Monday, 6 November 2017

County Meath - so many things to see and do...

Not sure why... maybe because it's so close to Dublin, we had never properly visited County Meath. 

Yes, we had seen some of the most popular places there, but never stayed overnight, so last weekend we decided to pack our things and  get to know Meath a bit better.

And let me tell you: WE WILL BE BACK!

Places I wouldn't miss if I were you:

- Slane Castle: Impressive.

That is what all of us thought when we saw the castle from the road.... It was late in the afternoon and we did not go for the guided tour, but I would recommend you to go inside, to the bar and have a drink.

...and if you're lucky enough to have good weather, the terrace is waiting for you:

Only heard good comments about the restaurant as well (Gandom Room Restaurant), so we've added a Sunday lunch  @ Slane Castle to our "End of 2017 to-do-list"

- We also visited the Hill of Slane.

If you do not know why Slane Hill is famous for, this is my son explaning it to you ;-) 

So, basically "St Patrick read a proclamation or something to say that Ireland would be Catholic instead of non-Catholic". What a summary!!!

- Loughcrew Cairns: a surprise! A huge surprise

For those of you who have not heard about Loughcrew - in Irish Sliabh na Cailli - meaning Hill of the Witch - and on surrounding hills, it is a passage tomb site (one of the four main ones in Ireland), located near Oldcastle, in Co. Meath. It dates back to approx 3300 BC, so a bit older than Newgrange, which is located only a few kilometres away.

We had heard about Loughcrew, but what we did not know is that one of these passage tombs - called Cairn T -  is aligned with the Equinox sunrise: it is directed to receive the beams of the rising sun in the mornings around the Spring and Autumn equinoxes (21 March and 21 September) -  during those mornings, the light from the sun shines down the passage and illuminates the art on the backstone of the chamber... Stunning, isn't it?

Very similar to what happens in Newgrange for the Winter solstice.
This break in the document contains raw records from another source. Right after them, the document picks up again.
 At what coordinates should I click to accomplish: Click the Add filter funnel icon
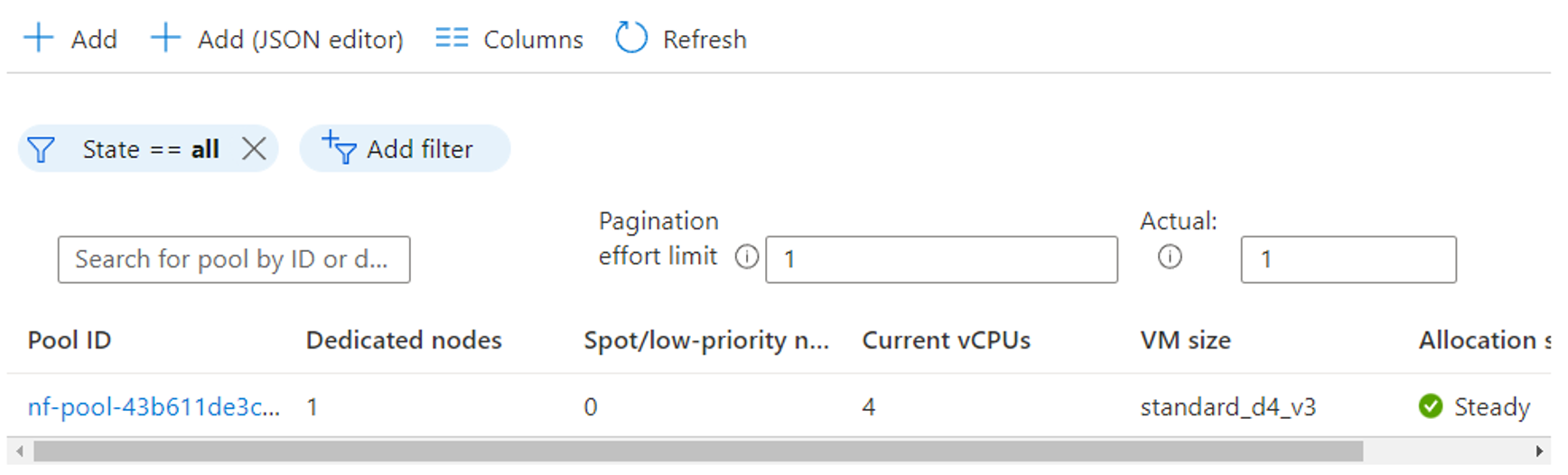tap(340, 148)
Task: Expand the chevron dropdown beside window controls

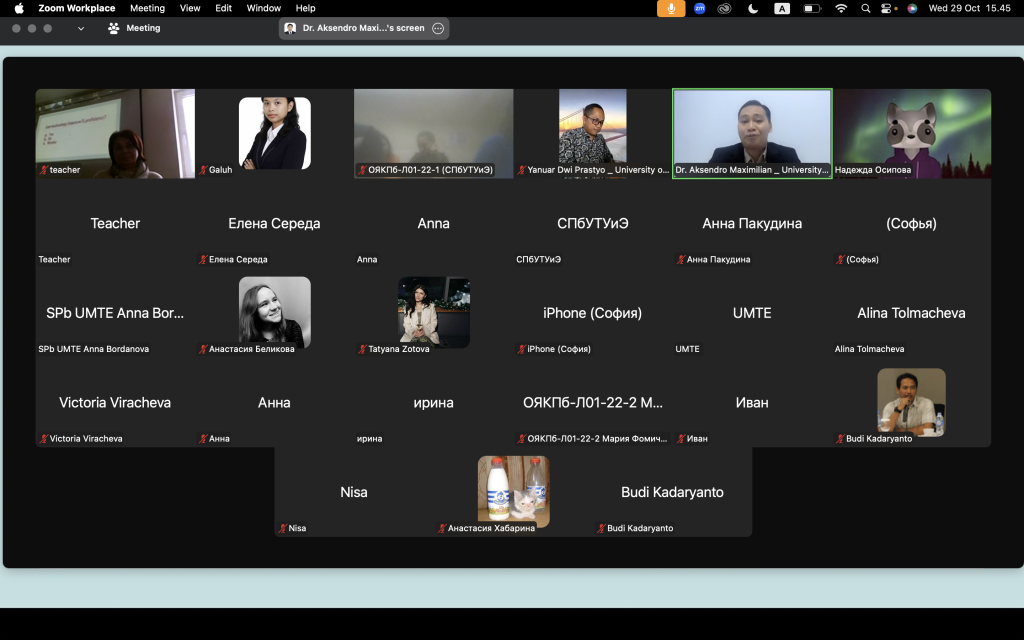Action: pos(81,28)
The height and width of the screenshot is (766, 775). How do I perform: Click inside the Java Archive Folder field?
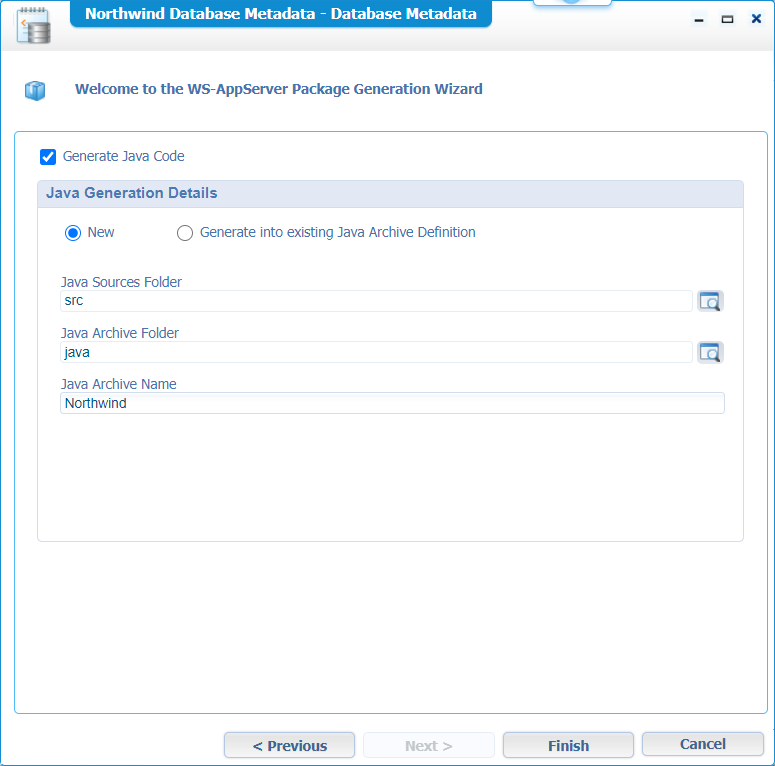click(375, 352)
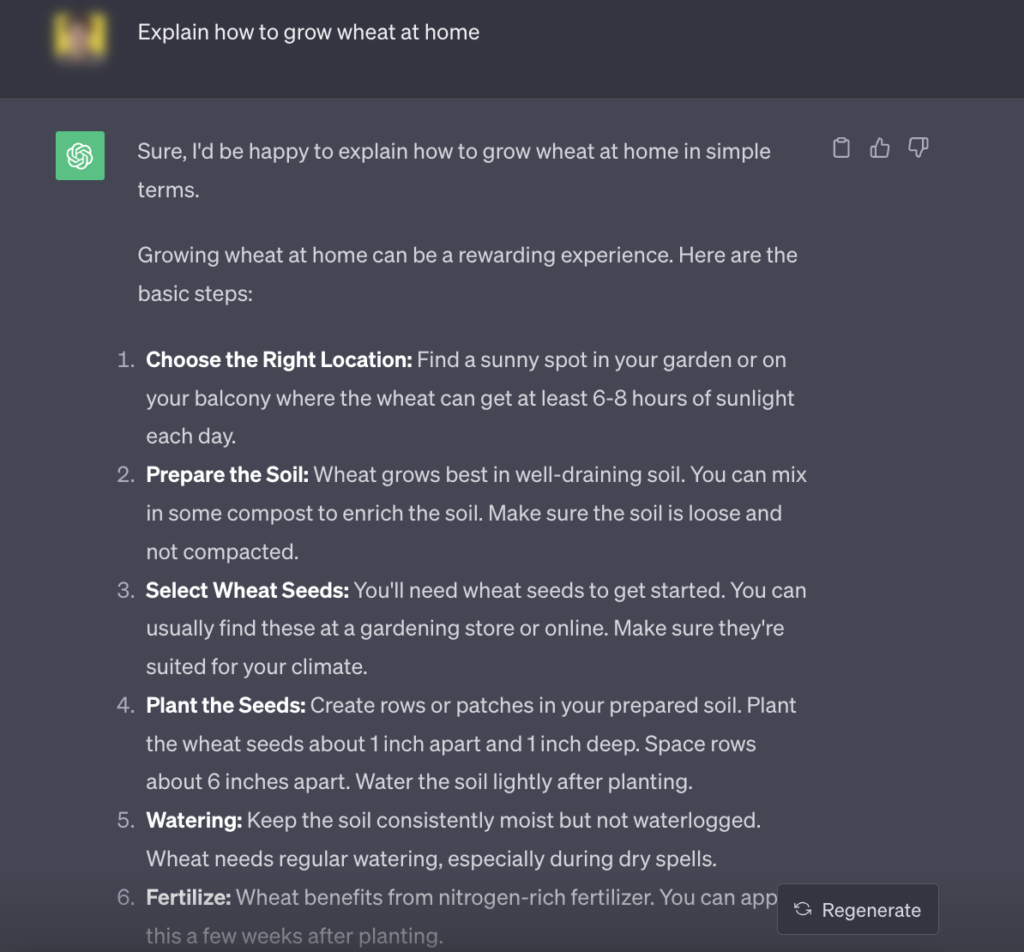Click the "Plant the Seeds:" step heading
Viewport: 1024px width, 952px height.
point(225,705)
Loughcrew is not so popular though, but I would say it is also spectacular to be in the chamber during those mornings in March and September.

We really enjoyed our walk up to the top of the Cairn T ....

 and the views from there - stunning.

plus we had great company all the way up and down which made the day even better!

Tried to imagine how the tombs were built with such a precision so long ago and the kids were simply amazed trying to imagine it (they were actually inclined to believe the local legend -  that the tombs were actually built by witch Garavogue who jumped from hill to hill, dropping stones from her apron on her way. Those stones formed the cairns that can be admired today! )

If you feel hungry on your way down - like we were - I would strongly recommend the cafe in the Loughcrew Gardens only a couple of kilometres away (we did not visit the gardens, another point for our to-do-list as it seems like the prefect place for "active" kids): the hot chocolate is sooo good, and I loved their vegetable soup.

- Last but not least, I would also recommend Fore Abbey - the location is just perfect, and the ruins are so special.

And, of course, if you add that little bit of magic (the tree that does not burn, or the water that flows uphill, the water that doesn't boil... are three of the 7 Wonders of the place that you can read here), then you have the perfect combination to attract the kids' attention for a while.

Actually it is a miracle that we can still see some ruins of the place as it was burnt up to 12 times between 771 and 1162.

So many things we saw, so many castles, good cafés, lovely restaurants that we will for sure come back very soon to explore more in depth.

In the meantime, we will enjoy with our memories and our pictures.

If you want to spend a weekend packed with adventure, "wow" moments, history on site lessons and fantastic food,  Co. Meath is the place for you and yours!